Konzert in Bonn25.000 Menschen zelebrieren Kraftwerk im Hofgarten
Bonn – Eine etwas in die Jahre gekommene Vision der Zukunft, die heute nicht wirklich alt aussieht, aber doch zuweilen Rührung auslöst. Als Kraftwerk anno ‘81 in „Computerwelt“ sangen: „Interpol und Deutsche Bank, FBI und Scotland Yard, Flensburg und das BKA haben unsere Daten da", hatten sie selbstverständlich nur die Datenkraken ihrer Zeit im Blick, wie auch anders? Und in „Computerliebe“ sucht der Einsame vor seiner Glotze nicht etwa bei Tinder nach Erlösung, sondern im „Bildschirmtext“.
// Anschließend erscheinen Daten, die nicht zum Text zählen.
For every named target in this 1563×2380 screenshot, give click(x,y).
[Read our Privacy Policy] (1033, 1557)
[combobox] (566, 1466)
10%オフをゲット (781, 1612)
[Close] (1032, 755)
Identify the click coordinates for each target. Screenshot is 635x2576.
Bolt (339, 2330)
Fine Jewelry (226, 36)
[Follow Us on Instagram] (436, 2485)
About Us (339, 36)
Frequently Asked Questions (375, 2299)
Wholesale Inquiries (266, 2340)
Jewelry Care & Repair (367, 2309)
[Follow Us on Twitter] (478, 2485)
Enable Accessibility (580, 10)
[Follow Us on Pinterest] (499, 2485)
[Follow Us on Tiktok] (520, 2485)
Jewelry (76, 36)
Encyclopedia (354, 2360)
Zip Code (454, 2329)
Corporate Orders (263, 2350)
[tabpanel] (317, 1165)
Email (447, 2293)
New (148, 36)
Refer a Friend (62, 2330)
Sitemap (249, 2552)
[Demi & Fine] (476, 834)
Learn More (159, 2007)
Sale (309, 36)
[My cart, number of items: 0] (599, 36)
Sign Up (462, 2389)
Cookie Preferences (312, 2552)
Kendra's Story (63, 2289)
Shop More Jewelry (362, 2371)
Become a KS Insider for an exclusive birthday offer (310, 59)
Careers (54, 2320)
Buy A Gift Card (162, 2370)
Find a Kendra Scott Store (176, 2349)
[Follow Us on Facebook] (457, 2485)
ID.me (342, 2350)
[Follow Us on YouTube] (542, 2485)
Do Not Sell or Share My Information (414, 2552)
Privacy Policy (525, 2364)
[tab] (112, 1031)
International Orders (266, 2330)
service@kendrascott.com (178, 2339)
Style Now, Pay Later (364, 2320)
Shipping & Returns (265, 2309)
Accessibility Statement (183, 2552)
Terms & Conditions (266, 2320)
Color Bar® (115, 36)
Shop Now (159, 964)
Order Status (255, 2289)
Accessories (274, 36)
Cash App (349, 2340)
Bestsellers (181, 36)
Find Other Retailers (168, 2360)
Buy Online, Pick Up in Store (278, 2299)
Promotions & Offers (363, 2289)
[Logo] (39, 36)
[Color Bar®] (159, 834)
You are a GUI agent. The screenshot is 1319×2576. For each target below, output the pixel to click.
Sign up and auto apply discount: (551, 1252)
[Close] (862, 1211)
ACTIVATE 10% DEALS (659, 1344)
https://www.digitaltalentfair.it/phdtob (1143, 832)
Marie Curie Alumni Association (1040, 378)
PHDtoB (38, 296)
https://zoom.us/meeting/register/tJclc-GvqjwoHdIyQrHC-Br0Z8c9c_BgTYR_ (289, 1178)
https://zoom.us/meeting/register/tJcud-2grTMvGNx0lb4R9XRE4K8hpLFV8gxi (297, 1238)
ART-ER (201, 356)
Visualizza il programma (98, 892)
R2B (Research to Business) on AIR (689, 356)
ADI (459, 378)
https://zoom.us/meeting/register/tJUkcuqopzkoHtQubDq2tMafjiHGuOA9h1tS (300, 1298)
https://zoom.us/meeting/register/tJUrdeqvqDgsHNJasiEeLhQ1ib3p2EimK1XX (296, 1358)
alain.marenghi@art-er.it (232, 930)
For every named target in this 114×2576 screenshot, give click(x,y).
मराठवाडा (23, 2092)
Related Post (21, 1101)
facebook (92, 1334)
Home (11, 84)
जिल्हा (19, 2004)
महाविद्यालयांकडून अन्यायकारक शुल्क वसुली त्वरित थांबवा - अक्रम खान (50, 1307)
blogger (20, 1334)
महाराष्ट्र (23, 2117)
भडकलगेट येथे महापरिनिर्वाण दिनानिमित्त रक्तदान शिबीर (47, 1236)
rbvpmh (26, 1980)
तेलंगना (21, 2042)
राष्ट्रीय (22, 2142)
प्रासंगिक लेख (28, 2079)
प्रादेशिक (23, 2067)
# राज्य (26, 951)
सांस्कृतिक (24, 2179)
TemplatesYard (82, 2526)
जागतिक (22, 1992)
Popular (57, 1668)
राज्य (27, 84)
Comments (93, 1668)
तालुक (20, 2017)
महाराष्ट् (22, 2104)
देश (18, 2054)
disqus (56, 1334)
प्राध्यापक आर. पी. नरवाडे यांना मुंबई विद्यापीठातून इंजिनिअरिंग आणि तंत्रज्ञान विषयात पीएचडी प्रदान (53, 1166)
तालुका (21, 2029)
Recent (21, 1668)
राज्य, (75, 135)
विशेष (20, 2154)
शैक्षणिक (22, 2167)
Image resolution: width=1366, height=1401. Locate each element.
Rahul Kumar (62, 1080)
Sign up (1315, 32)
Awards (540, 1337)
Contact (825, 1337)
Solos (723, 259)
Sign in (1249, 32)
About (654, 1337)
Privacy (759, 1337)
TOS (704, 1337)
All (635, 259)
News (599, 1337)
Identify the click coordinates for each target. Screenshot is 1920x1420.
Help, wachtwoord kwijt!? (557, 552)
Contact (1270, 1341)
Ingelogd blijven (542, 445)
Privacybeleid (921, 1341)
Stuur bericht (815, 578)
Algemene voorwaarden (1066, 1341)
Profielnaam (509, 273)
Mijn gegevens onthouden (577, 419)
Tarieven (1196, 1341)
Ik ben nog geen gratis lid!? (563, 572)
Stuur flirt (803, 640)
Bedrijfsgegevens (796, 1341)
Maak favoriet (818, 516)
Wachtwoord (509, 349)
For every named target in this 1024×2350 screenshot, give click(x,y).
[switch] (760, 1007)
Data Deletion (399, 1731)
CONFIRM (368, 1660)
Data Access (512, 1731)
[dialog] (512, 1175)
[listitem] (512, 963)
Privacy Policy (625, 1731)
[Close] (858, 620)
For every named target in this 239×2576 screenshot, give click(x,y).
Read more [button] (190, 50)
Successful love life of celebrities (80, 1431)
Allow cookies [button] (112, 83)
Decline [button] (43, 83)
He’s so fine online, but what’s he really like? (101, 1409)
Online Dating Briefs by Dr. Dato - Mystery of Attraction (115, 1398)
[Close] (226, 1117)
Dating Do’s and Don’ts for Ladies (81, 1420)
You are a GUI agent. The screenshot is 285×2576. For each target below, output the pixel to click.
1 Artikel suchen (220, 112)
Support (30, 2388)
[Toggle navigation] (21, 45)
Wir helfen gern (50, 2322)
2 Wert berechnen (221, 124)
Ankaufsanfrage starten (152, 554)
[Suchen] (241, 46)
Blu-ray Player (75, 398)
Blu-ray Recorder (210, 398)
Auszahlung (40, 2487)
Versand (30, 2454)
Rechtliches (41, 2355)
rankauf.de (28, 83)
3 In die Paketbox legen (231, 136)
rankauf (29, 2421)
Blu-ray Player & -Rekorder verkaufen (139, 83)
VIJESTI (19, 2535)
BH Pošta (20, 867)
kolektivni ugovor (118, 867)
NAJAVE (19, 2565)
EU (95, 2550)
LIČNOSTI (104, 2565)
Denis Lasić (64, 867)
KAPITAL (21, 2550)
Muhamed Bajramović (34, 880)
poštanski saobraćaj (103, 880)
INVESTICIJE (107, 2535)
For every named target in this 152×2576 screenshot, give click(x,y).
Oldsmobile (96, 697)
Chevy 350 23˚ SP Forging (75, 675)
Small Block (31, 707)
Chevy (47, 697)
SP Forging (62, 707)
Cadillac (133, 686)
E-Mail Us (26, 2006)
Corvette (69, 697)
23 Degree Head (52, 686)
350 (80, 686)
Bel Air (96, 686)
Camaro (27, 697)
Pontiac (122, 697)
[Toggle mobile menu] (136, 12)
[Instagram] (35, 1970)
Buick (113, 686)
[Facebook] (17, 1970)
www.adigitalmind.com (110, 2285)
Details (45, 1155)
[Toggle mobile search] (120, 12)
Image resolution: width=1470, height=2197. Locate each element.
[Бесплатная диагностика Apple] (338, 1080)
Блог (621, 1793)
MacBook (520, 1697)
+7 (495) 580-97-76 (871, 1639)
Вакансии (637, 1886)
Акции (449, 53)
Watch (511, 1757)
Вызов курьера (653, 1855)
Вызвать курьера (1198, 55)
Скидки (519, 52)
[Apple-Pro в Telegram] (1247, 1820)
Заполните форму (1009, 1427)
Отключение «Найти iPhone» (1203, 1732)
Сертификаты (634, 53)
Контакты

Die Nostalgie spielt bei Kraftwerk immer mit
Ein bisschen Nostalgie kommt auf, auch bei der Abbildung des wuchtigen frühen „Heimcomputers“ in 3D auf der Riesenleinwand vor der Silhouette des Bonner Schlosses, die gerade noch im Restlicht der bereits untergegangenen Sonne erkennbar ist. Kraftwerk, die Band, die man vor allem mit Technik-Overkill, Neon-beleuchteten Interieurs und grausam zersiedelten urbanen Landschaften in Verbindung bringt – Stichwort Düsseldorf – nun also Open Air? Im grünen Hofgarten, in dem sich rund 25.000 Zuschauer drängen, flankiert von Fressbuden und Getränkeständen, von Devotionalien-Händlern, die T-Shirts mit „Autobahn“-Signet feilbieten?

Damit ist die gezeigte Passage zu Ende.